Riots role haunts non-corrupt Modi: WikiLeaks
WikiLeaks claimed the US is seriously evaluating Modi`s prospects of becoming a national leader.
New Delhi: The electoral success of Gujarat Chief Minister Narendra Modi had forced the US administration to redraft its strategies in order to deal with the fire-brand BJP leader, should he rise to the national scene in future, WikiLeaks claimed on Tuesday in its fresh revelations on India.
According to a WikiLeaks report published by a leading daily, the US administration, which had earlier denied any engagement with Modi at the ambassadorial level because of his role in the 2002 Gujarat riots, was seriously evaluating the BJP leader’s prospects of assuming a leadership role at the national level.
The confidential 2006 cable discloses that US diplomats found themselves in a very complex situation and they were eventually preparing for any interaction with Modi but at the same time wanted to highlight Washington’s concerns over `human rights and religious freedom` in Gujarat.
Conscious of Modi’s inevitable rise in the national scene, the State Department apparently sanctioned meetings at the level of the Mumbai Consul General and the right-wing leaders assuming that such interactions would also enable the US to interact with him.
As per the revelations contained in a secret cable dated November 2, 2006 (84043: confidential), the Consul General in Mumbai, Michael S Owen, underlined the possibility and importance of interacting with Modi, whose B1/B2 visa was revoked in 2005 by the US administration.
Owen also underscored the need for a discussion with Modi and his role in the 2002 communal violence, which according to him, will also shield the US from allegations of opportunism that might come from the BJP, if the US ignores Modi and seek a dialogue with him later if he makes it to the national scene.
The cable also reveals that Owen had held wide ranging discussions with several RSS and BJP leaders and concluded that Modi was set to gain a significant role in the national politics in the days to come.
The Consul General in Mumbai also concluded that it was a popular view in the BJP that the Gujarat Chief Minister had the qualities and leadership skills required for reinvigorating the party and preventing its further slip into oblivion.
“While there was no consensus on Mr. Modi`s chances for success at the national level, some in Delhi and Gujarat strongly felt that his rise was inevitable” the cable quoted Owen as saying.
In its 2,850-word assessment, which was cleared by the New Delhi Embassy before being cabled to the State Department, the Mumbai Consulate carefully considered all aspects of Modi’s rise and the possible US response to the change of leadership in India.
“If Modi does eventually get a national leadership role in the BJP in the foreseeable future, the USG [United States Government] will be obliged to decide how it wants to deal with a figure of national prominence whose B1/B2 we revoked.
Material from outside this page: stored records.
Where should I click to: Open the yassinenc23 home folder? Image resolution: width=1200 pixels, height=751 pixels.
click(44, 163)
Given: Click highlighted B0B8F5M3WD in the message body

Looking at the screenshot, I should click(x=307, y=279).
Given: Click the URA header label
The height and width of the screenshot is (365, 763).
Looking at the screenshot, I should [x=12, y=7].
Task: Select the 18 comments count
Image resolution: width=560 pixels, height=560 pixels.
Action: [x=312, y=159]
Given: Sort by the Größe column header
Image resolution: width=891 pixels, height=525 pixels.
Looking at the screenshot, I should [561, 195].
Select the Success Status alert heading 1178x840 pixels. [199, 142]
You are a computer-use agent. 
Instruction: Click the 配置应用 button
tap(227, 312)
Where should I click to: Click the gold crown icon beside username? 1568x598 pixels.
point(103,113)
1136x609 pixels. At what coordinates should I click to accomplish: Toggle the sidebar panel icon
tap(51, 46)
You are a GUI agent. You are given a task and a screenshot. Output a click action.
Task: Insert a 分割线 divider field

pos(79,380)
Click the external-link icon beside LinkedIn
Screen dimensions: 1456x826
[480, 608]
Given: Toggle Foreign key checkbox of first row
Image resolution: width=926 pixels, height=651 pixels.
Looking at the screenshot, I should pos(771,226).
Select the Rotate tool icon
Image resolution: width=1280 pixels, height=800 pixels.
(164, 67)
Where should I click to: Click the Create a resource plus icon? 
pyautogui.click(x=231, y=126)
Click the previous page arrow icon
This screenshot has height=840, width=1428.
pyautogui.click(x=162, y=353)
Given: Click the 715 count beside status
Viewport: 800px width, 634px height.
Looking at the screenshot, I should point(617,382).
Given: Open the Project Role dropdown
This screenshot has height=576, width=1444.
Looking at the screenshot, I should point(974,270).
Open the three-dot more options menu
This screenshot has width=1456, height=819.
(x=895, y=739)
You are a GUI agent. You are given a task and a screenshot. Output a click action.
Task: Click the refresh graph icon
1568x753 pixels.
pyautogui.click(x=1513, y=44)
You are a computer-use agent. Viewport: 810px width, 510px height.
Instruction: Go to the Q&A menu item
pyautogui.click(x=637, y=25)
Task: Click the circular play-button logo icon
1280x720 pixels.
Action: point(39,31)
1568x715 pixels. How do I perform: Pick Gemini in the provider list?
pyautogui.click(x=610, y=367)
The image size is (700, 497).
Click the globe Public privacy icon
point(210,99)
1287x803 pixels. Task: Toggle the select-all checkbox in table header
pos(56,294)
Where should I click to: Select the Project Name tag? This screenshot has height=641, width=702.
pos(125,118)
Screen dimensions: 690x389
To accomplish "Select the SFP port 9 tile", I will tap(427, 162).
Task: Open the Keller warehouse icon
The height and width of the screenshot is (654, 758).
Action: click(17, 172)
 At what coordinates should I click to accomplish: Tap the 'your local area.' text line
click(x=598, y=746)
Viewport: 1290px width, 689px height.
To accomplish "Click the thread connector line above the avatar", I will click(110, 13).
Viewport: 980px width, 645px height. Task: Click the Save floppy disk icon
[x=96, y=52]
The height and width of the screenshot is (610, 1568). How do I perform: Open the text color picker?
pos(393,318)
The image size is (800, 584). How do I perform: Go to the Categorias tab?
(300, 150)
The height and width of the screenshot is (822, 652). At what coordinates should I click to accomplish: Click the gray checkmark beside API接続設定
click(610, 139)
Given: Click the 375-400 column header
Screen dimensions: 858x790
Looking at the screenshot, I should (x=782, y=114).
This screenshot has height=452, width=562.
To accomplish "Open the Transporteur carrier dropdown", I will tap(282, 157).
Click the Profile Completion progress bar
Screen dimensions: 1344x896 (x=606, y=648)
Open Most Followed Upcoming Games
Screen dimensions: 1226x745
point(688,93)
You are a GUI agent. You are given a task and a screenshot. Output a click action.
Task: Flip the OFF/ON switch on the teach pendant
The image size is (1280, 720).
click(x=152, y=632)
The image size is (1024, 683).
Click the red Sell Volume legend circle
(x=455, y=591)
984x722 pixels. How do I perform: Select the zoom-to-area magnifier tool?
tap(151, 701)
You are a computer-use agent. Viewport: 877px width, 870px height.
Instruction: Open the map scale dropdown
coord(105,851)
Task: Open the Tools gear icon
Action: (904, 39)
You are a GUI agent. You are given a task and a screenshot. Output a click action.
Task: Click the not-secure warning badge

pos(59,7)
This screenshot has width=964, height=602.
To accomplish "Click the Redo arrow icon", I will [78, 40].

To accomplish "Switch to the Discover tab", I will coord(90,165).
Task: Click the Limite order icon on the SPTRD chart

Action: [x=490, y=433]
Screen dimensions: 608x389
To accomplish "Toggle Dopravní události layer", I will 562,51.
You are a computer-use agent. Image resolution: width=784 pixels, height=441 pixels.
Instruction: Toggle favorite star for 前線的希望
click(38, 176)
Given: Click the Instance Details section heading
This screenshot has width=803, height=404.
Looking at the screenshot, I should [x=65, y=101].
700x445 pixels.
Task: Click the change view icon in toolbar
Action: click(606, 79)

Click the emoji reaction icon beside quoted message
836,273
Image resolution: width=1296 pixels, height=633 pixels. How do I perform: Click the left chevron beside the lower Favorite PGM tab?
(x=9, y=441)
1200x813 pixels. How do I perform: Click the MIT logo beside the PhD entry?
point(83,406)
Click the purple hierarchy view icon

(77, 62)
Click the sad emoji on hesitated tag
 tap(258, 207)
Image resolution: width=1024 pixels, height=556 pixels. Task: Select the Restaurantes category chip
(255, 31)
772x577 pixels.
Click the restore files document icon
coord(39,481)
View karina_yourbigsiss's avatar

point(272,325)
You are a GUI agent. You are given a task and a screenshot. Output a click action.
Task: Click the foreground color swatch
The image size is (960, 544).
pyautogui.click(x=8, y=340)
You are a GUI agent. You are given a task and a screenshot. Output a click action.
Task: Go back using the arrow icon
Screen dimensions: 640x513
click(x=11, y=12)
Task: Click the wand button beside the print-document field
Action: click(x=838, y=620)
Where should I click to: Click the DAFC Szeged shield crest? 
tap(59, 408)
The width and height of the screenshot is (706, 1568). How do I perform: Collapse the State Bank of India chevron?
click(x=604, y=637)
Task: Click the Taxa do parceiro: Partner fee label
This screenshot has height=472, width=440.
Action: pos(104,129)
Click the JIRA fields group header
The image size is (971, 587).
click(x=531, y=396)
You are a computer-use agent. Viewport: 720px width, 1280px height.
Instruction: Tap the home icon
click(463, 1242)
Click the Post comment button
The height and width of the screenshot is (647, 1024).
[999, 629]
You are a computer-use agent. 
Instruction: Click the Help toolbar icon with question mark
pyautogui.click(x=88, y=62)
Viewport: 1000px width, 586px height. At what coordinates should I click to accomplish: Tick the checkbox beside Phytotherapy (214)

We believe it would dilute our influence to avoid Modi completely. If we waited to engage Modi after he attains national stature within India`s largest and most important opposition party, many in the BJP would likely view this as an opportunistic move and only deepen the suspicions cultivated by some BJP leaders in western India since the visa revocation,” Owen said.
The disclosures also points to the fact that the US administration wanted to balance equations with the main opposition BJP in the event of Modi’s rise by establishing that Washington does not have a formal no-contact policy and wanted to develop serious relationship with the party while it was in the opposition.
“Since the riots of 2002, we have declined to engage Modi at the Ambassadorial level, but Mumbai Consul Generals have routinely sought meetings with Modi whenever they visited Ahmedabad. We will continue to seek such meetings at the level of the CG to emphasize that the USG does not have a formal no-contact policy. Direct encounters with Modi will also enable us to deliver a clear message regarding USG concerns for the state of human rights and religious freedom in Gujarat,” Owen wrote in its report to the State Department.
The US also viewed Narendra Modi as an ambitious leader with a clean image, who has established himself as an effective administrator. The Mumbai Consulate, in its report, also branded Modi as a facilitator of business in a state with a deep commercial culture, and as a no-nonsense, law-and-order politician who looks after the interests of the Hindu majority.”
The Mumbai Consulate concluded that supporters of Modi were hopeful that his leadership skills, popularity and his public image could attract voters throughout India. Owen also opined that a section of BJP leaders believed that voters in India will pardon Modi for his role in 2002 communal violence in Gujarat once they know about his dynamic and progressive leadership traits.